A night on beauty
Last night I had such a food shovelling moment, with a friend who came from work, at Thai La-Ong in Newtown, that I was literally still chewing a piece of Mussaman beef as we walked up the street to Moore Theological College for the next Centre for Christian Living lecture on Beauty.
This was a good evening. Andrew Cameron spoke on beauty (you can read an introduction to what he was covering here) and Melinda Tankard-Reist joined us also to discuss issues of body image for women in today’s world. Then afterwards I found myself in discussion with one of the Collective Shout women and also Ainsley Poulos, who’s giving a talk on beauty somewhere sometime soon.
As someone who has no need for hairdressers, considers their time and resources spent on beauty treatments minimal (relatively speaking), and is happy to buy clothes at Vinnies, I don’t tend to feel as though I am too lost in, or influenced by, the beauty culture (except for when I go up to Level 5 of my company that is, where the girls seem to think work is some kind of fashion parade, and I just want to go back to Level 4 in my Vinnies pants). But I did have to ask myself why it is I go jogging etc (which is a good part self-maintenance, but also a good part exercise value and physical activity outside to save me going mad having to sit at a desk inside all day) and realise that there are greater subtleties. However, it is truly alarming what is going on amongst teenagers, with public shaming of ‘ugly’ people on facebook and wherever and whatever else (Melinda Tankard-Reist had stats that I was blissfully ignorant of on that world). I feel like I got out of the teenage years before the current obsession with physical beauty gained its full momentum, and for that I am thankful.
Andrew did acknowledge that physical beauty is a real aspect of the material order, is a good gift in all its forms, and that there are some universally accepted, objective features of physical beauty in humans (I thought this was good - no use pretending otherwise!).

Data for review:
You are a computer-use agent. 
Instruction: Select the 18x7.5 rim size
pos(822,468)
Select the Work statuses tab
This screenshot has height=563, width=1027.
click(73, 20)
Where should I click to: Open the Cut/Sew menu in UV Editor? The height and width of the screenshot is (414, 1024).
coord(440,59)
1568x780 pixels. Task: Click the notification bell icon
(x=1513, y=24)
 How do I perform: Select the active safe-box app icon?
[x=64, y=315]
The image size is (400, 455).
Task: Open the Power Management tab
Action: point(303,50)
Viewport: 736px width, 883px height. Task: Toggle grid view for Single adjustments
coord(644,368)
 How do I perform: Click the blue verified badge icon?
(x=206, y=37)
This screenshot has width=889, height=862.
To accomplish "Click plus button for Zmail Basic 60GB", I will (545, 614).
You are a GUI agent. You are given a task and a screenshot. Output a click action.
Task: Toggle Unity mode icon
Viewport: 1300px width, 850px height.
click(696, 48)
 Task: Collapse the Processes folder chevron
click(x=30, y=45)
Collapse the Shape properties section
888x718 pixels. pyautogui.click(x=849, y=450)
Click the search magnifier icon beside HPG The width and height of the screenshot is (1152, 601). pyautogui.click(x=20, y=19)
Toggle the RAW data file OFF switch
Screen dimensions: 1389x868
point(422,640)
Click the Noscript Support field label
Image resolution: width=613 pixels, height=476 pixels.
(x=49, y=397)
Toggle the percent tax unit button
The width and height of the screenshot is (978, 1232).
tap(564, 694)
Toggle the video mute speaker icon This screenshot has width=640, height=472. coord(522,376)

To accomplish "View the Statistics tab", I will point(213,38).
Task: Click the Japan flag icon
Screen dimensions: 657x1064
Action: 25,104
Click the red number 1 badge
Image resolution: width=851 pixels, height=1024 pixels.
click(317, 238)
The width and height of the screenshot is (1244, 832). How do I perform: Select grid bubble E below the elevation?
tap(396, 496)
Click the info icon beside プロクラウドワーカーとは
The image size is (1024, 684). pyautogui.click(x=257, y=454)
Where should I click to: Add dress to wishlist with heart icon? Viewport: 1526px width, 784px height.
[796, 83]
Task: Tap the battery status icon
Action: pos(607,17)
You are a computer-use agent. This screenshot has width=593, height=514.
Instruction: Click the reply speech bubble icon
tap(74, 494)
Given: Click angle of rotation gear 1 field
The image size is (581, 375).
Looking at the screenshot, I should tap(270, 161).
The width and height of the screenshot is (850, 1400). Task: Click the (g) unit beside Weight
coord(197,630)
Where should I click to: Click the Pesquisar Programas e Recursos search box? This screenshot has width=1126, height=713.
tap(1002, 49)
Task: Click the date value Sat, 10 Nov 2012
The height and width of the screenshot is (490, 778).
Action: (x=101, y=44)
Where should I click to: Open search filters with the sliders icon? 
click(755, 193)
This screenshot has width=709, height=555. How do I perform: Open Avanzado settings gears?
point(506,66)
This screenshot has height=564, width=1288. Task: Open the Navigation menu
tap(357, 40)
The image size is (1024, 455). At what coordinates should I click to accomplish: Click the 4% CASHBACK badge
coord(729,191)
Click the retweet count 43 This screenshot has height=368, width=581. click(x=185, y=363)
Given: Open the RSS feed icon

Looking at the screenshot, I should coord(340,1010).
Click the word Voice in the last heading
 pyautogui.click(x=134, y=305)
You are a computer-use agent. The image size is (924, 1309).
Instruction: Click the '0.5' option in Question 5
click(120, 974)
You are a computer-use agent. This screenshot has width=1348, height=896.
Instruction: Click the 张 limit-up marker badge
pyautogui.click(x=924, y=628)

Parts of the exercise:
a: In the text about a night on beauty, at which restaurant did the writer eat before the lecture?
b: Copy the text about a night on beauty word for word from "A night on beauty" to "lecture on Beauty.".

Results of the tasks:
a: Thai La-Ong in Newtown

b:
A night on beauty
Last night I had such a food shovelling moment, with a friend who came from work, at Thai La-Ong in Newtown, that I was literally still chewing a piece of Mussaman beef as we walked up the street to Moore Theological College for the next Centre for Christian Living lecture on Beauty.